## Start Materials provided

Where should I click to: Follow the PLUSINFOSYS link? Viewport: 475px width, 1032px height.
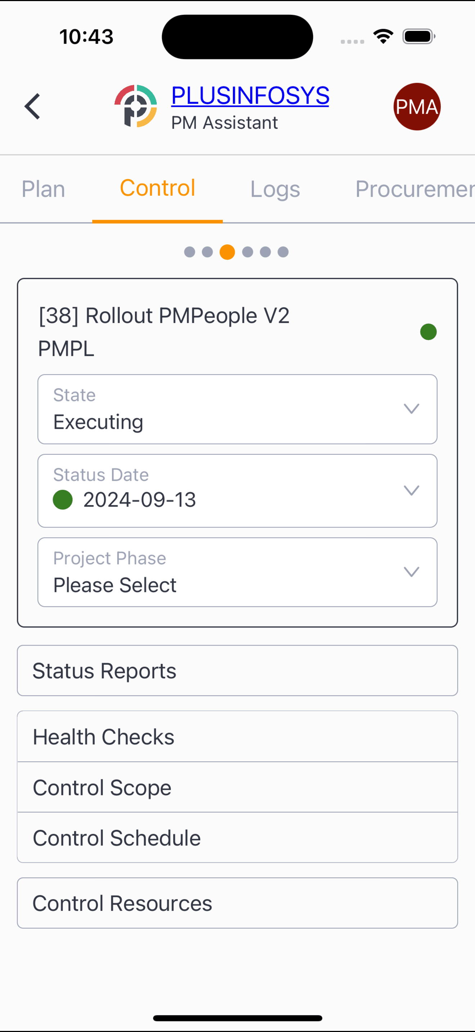pyautogui.click(x=250, y=95)
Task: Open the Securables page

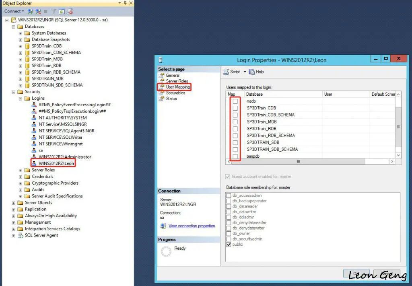Action: pyautogui.click(x=175, y=93)
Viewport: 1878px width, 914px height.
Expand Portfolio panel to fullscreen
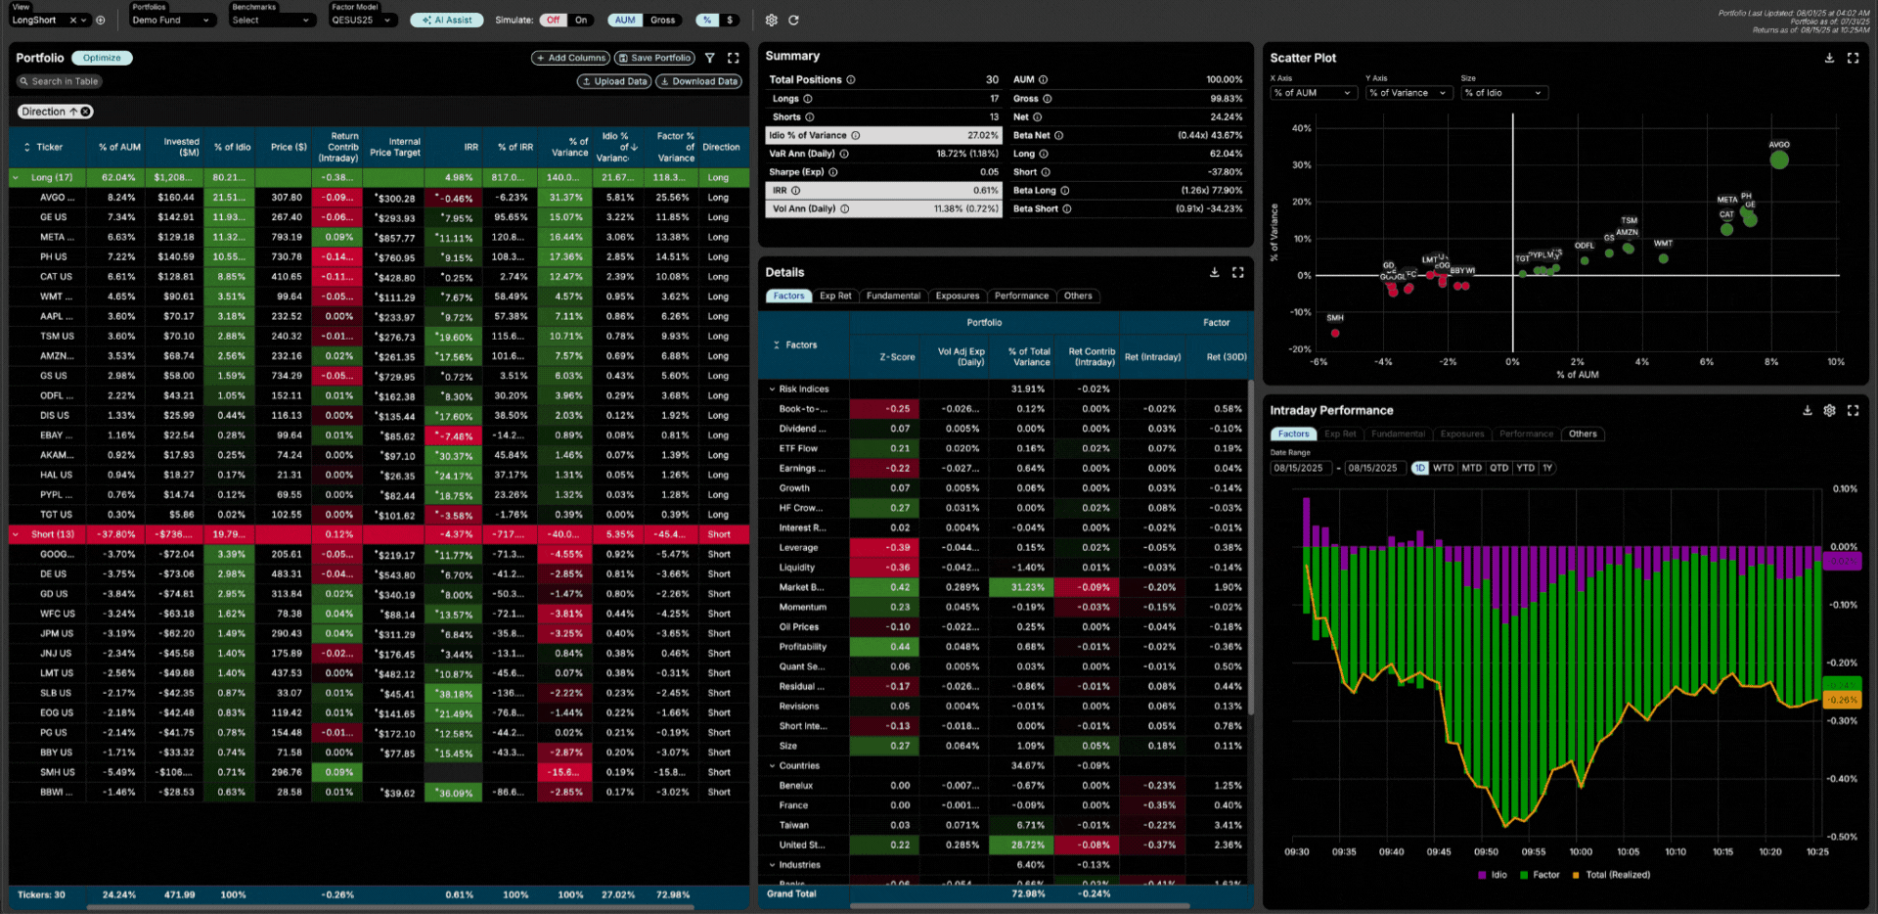click(733, 59)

## End Materials provided

▶ _Short task_: Copy the material above word for word, every line of it, but omit the pictures.

▶ _Final result_:
Where should I click to: Follow the PLUSINFOSYS link? Viewport: 475px width, 1032px height.
pyautogui.click(x=250, y=95)
Task: Open the Securables page

Action: pyautogui.click(x=175, y=93)
Viewport: 1878px width, 914px height.
Expand Portfolio panel to fullscreen
click(733, 59)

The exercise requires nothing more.